Originally I worked this questions out by just saying that $m=\sup B$ and $m>\sup A$. Then drawing the conclusion that $m$ is an upper bound for $A$. I figured this was wrong because we're unsure that $\sup B$ is in $B$ at all.

I decided to approach it like this:

Let $\sup B=m$, which may or may not be in $B$. But, $m-1$ is in $B$ and $m-1\geq \sup A$. Therefore, $m-1$ is an upper bound for $A$.

My main question arises when subtracting $1$ from $m$. Is this a logical justification? I can't think of any other way to justify it unless I know that the set $B$ has maximum, which I don't.

Thank you.

Answer 1

You can't necessarily subtract $1$ and stay larger that $\sup A$. But you can subtract anything that is smaller than $\varepsilon=|\sup A - \sup B|$.

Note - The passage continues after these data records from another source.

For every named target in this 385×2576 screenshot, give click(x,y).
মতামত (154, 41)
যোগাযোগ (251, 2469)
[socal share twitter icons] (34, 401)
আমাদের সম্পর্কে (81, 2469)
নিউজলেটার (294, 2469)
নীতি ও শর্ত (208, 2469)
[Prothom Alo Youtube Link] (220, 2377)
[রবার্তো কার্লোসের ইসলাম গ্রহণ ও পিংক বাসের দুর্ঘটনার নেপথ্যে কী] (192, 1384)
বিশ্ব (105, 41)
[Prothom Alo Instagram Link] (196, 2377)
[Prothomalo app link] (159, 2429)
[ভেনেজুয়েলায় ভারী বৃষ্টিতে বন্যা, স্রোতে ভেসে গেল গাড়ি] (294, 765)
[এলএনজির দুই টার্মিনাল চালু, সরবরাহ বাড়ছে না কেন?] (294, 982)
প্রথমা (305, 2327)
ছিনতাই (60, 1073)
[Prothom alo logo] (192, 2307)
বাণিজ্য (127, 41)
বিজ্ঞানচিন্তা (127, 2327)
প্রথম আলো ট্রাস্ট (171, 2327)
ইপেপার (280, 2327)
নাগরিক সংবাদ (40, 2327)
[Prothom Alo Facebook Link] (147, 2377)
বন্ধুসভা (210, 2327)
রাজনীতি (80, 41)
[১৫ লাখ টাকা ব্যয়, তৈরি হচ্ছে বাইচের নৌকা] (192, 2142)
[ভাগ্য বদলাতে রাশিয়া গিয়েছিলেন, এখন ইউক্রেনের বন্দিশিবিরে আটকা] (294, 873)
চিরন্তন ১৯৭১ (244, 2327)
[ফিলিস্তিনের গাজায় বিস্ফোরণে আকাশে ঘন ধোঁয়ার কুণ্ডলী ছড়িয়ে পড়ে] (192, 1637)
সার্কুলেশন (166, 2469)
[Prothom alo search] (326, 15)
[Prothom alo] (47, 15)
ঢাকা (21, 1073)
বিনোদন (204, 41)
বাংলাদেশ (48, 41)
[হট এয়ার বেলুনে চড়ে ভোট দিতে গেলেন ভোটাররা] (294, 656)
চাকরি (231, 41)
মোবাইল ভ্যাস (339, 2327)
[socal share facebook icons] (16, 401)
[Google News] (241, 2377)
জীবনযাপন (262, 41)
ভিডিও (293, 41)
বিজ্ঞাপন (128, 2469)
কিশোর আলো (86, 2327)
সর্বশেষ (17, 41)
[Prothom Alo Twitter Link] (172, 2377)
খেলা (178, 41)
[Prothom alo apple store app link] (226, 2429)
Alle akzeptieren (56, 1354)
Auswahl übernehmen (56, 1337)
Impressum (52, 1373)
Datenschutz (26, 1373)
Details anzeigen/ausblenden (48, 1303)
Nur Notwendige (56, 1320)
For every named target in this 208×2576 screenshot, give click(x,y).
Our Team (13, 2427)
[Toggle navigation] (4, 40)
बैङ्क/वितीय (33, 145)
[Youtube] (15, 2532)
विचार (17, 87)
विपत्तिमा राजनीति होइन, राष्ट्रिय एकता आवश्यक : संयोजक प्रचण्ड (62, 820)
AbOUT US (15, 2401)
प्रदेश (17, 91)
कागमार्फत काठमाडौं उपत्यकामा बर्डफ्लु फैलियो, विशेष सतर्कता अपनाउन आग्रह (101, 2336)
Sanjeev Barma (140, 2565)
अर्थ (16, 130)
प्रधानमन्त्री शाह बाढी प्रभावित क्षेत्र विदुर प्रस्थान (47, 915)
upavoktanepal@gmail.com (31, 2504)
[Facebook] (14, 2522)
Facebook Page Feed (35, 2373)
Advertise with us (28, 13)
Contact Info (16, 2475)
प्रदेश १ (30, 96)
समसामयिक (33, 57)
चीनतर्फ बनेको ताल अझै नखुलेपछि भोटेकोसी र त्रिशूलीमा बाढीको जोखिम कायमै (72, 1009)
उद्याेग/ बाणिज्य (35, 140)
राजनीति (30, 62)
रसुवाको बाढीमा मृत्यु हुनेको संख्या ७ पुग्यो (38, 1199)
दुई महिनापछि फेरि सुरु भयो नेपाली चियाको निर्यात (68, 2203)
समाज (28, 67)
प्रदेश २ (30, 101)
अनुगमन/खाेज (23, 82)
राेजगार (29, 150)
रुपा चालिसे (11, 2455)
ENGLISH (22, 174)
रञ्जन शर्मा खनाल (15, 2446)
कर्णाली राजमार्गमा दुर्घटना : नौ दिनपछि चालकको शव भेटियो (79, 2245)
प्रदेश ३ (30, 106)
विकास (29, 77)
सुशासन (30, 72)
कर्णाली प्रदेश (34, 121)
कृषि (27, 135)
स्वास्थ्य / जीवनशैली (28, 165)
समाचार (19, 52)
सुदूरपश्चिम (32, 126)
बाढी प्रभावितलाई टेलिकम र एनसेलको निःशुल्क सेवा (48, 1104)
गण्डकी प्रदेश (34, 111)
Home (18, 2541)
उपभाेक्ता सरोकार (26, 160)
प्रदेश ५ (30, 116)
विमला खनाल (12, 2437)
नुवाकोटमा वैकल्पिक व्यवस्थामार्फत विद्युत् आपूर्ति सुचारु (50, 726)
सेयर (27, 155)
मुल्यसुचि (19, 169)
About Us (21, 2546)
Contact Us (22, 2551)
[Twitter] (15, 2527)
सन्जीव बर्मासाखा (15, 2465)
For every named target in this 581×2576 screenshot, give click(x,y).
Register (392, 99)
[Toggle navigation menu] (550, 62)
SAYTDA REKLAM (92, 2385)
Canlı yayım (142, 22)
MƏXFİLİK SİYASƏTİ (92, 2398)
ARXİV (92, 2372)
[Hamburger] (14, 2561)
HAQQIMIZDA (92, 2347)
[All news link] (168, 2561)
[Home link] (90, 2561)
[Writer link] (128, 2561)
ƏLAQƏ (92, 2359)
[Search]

By definition of a supremum, $B$ contains an element in the interval $(m-{\varepsilon\over2}, m)$ and that element is an upper bound for $A$.

Answer 2

Pick an $\epsilon>0$ such that $\sup A<\sup B-\epsilon$, then there exists some $b\in B$ such that $\sup B-\epsilon<b\leq\sup B$, then $b>\sup A\geq a$ for all $a\in A$.

Answer 3

No, you can't subtract $1$ like that. But $\sup B$ is the least upper bound for $B$; since $\sup A<\sup B$ this says that $\sup A$ is not an upper bound for $B$, which says in turn that there exists $b\in B$ with $b>\sup A$ (and hence yes, $b$ is an upper bound for $A$).

Answer 4

$\sup B$ is the smallest upper bound for $B$. This means that a strictly smaller number $\sup A$ cannot be another upper bound of $B$. Thus, $\mathbb R$ being totally ordered, there is a $b\in B$ such that $b\gt\sup A$. However, this means that, for every $a\in A$ you have $b\gt\sup A\gt a$, i.e. $b$ is an upper bound for $A$.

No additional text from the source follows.